Animal Law

Thursday News Grab Bag!

I’m overdue for one of these!

Animal Law

Using Your Head with Plenty of Heart: My Path to Changing the World for Animals — “When it dawned on me that we could effectively change the world through the legal system, I decided to use my head, and enroll in law school. If I’d listened to my heart, I would have probably walked out of that contract law exam, but the idea of becoming an advocate for animals and being in a position to effect real change got me through it.” (I love this piece. As someone who discovered that her law education could be used to animal advocacy, and having to push myself to get through the process of law school and applying to practice law, I really appreciate her dedication and love reading about her accomplishments!)

Two Ag-Gag Laws Facing Federal Court Challenges — “Half of U.S. states have attempted to pass so-called ag-gag laws, but only seven have been successful. Among them are Idaho, where this year’s law says unauthorized recording is punishable by up to a year in jail and a $5,000 fine, and Utah, whose 2012 law makes it a crime to provide false information to gain access to a farm. Both states now face separate but similarly worded lawsuits that say the measures violate federal statutes offering whistleblower protections and free-speech guarantees.

What Our Laws Say About Dogs in Hot Cars — “Fifteen states have specific laws against leaving animals confined in vehicles […] [I]n the 35 remaining states, the anti-cruelty statutes often can be used to prosecute anyone who leaves an animal in a car to suffer or die”

Phoenix’s attempt to curb puppy mills challenged — “Puppies ‘N Love owners Frank and Vicki Mineo filed a federal lawsuit against the city in U.S. District Court in Arizona, saying Phoenix overstepped its authority and arguing that the new law would put them out of business. The owners say they don’t purchase from puppy mills but rely on regulated breeders.
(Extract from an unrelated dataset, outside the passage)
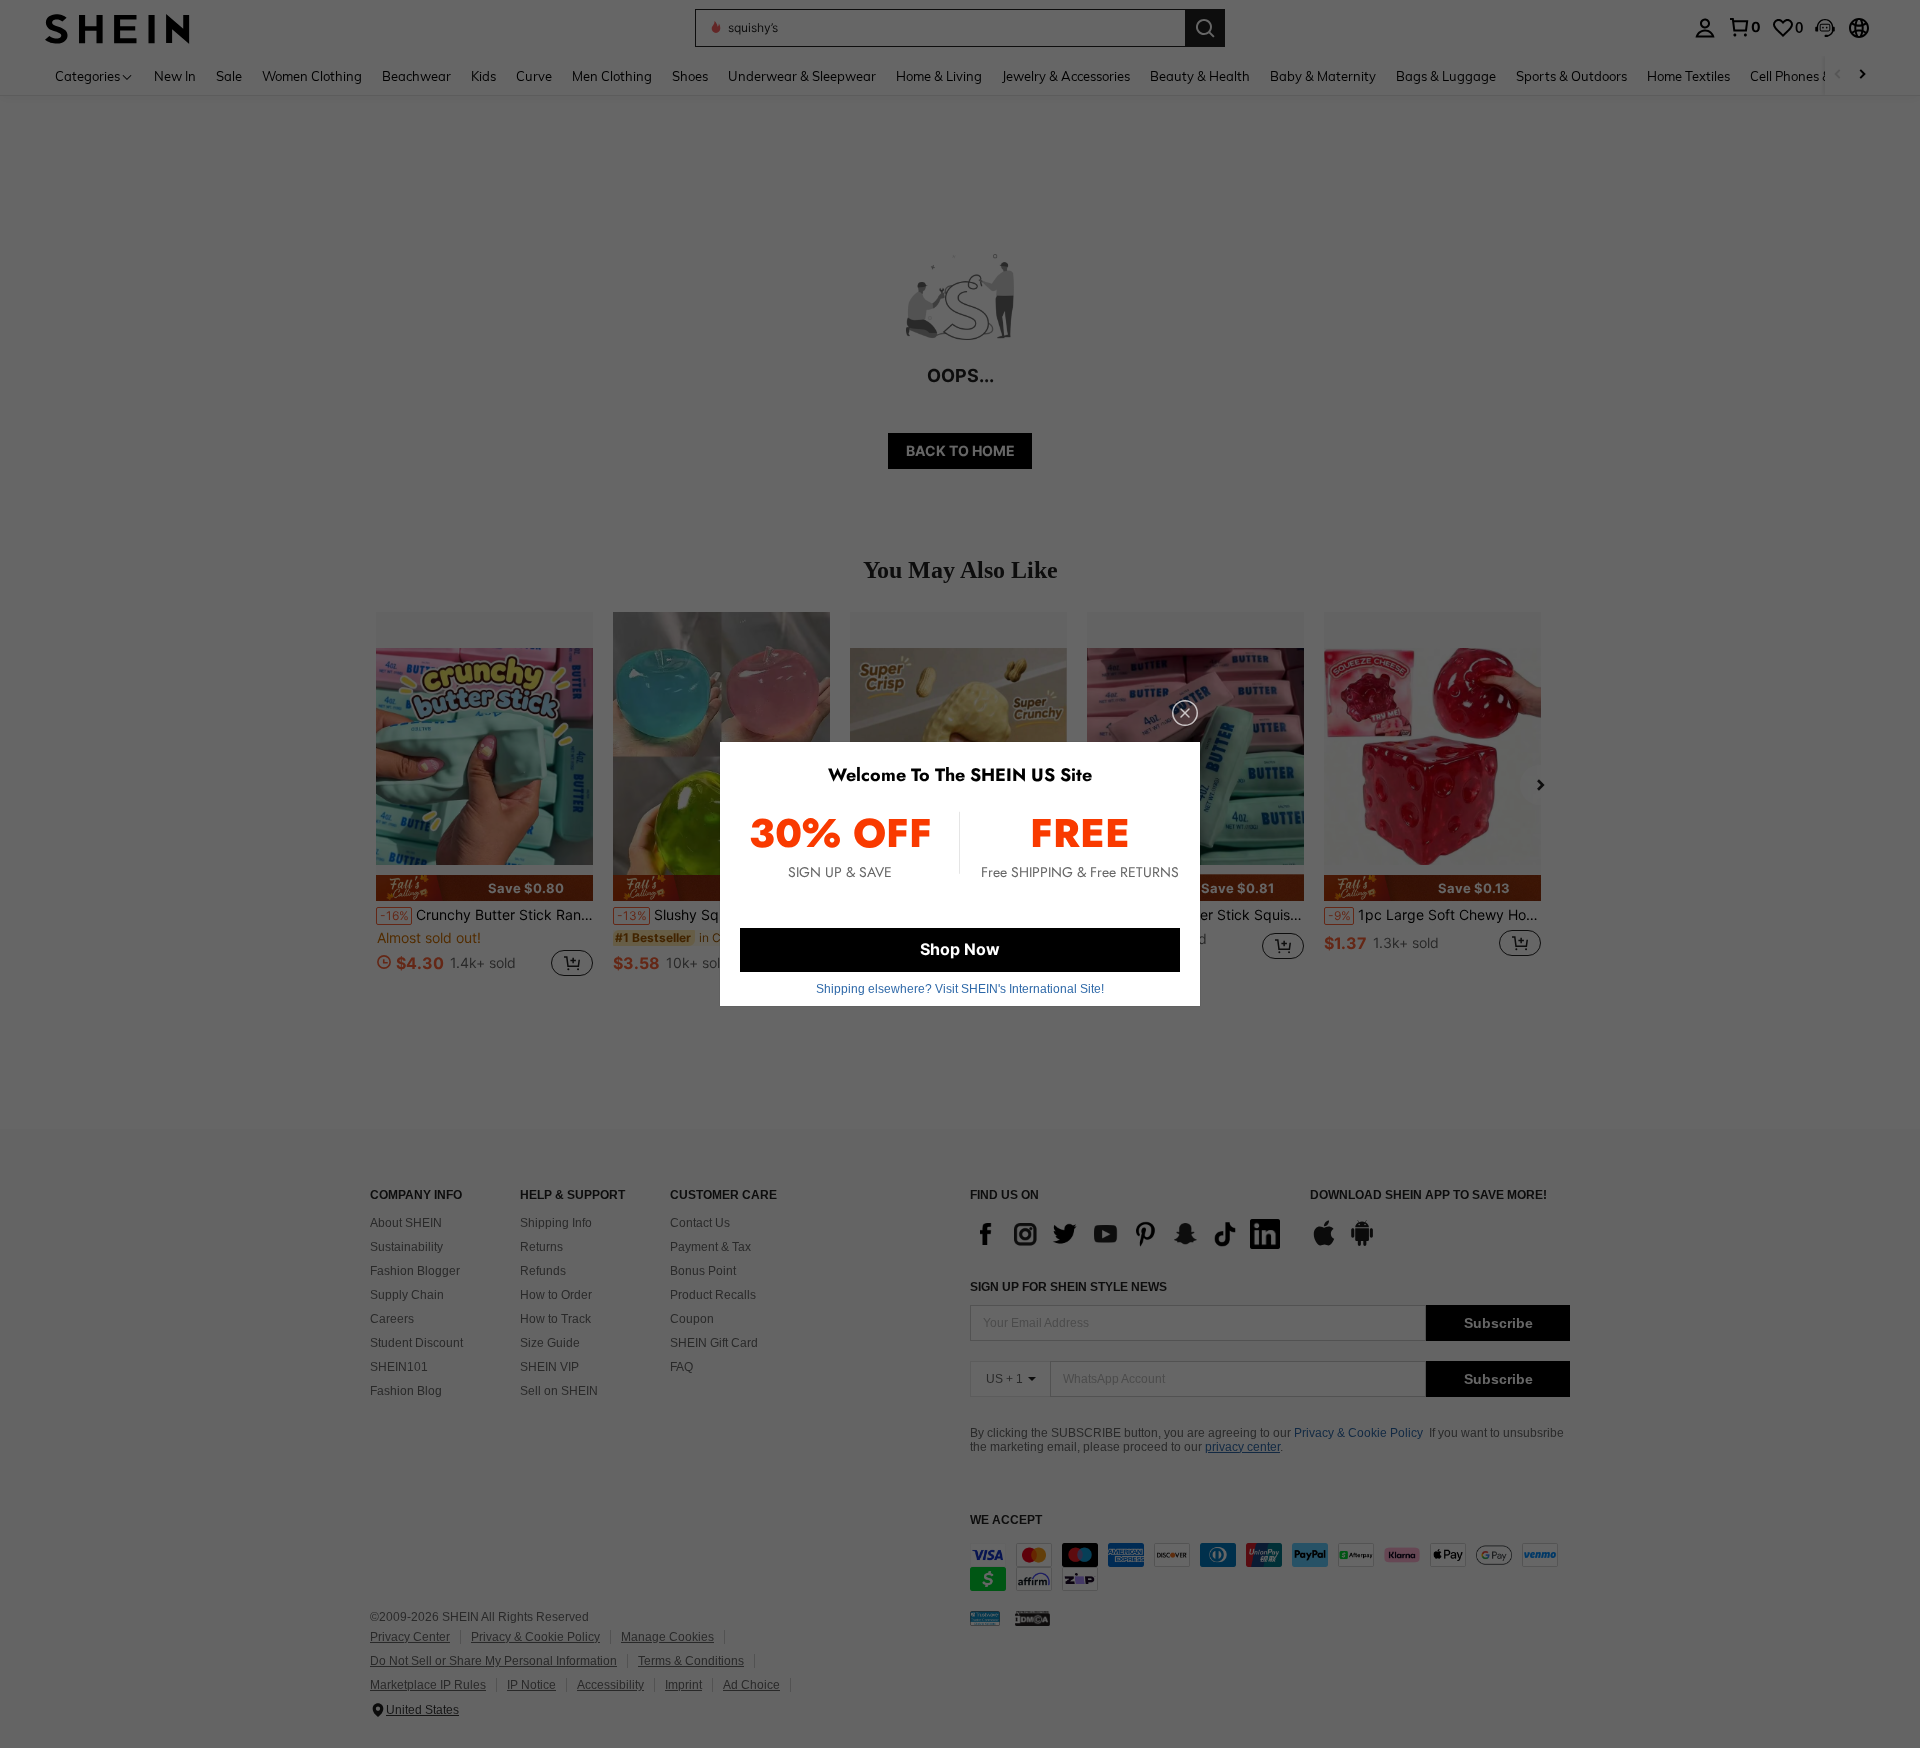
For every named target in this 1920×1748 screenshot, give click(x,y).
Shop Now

A federal judge granted an injunction to prohibit the city from enforcing the law on the Mineos’ Paradise Valley Mall store until the case is resolved.”

Food Production

Activism in China: Q&A with Brighter Green Associate Wanqing Zhou —  “The issues discussed in What’s For Dinner? are very relevant to China. Without the public becoming aware of them, nothing in the country can be changed. People in China are just starting to be exposed to information regarding meat consumption, pollution, climate change, and health. However, the information tends to be quite general, and there is not yet a local documentary film that illustrates the problems. I think it’s very important the Chinese people see reflections and reevaluations of animal agriculture that come from within the society, as shown in What’s For Dinner?.”

Price of Beef and Bacon Reach All Time High — “A decade ago, in June 2004, a pound of ground chuck cost $2.49, which means that the commodity has increased by 57 percent since then. Bacon has increased by 78.7 percent from the $3.42 it cost in June 2004 to the $6.11 it costs now.”


Per calorie, beef requires more than 100 times as much land as rice and potatoes — “In general, animal products, especially beef, are much more resource-intensive than plant products. Pasturing cows requires an enormous amount of land, while potatoes and rice provide a high yield per acre.”


Puppy Mill Shut Down in Jacksonville — “Florida Attorney General Pam Bondi has obtained a temporary injunction shutting down a dog-breeding business on Jacksonville’s Westside. Bondi alleges Brook Roque, 30, ran an unlicensed breeding operation and sold 700 English bulldogs through five different websites since 2007. Bondi contends Roque and four others failed to quarantine sick dogs imported from South America.”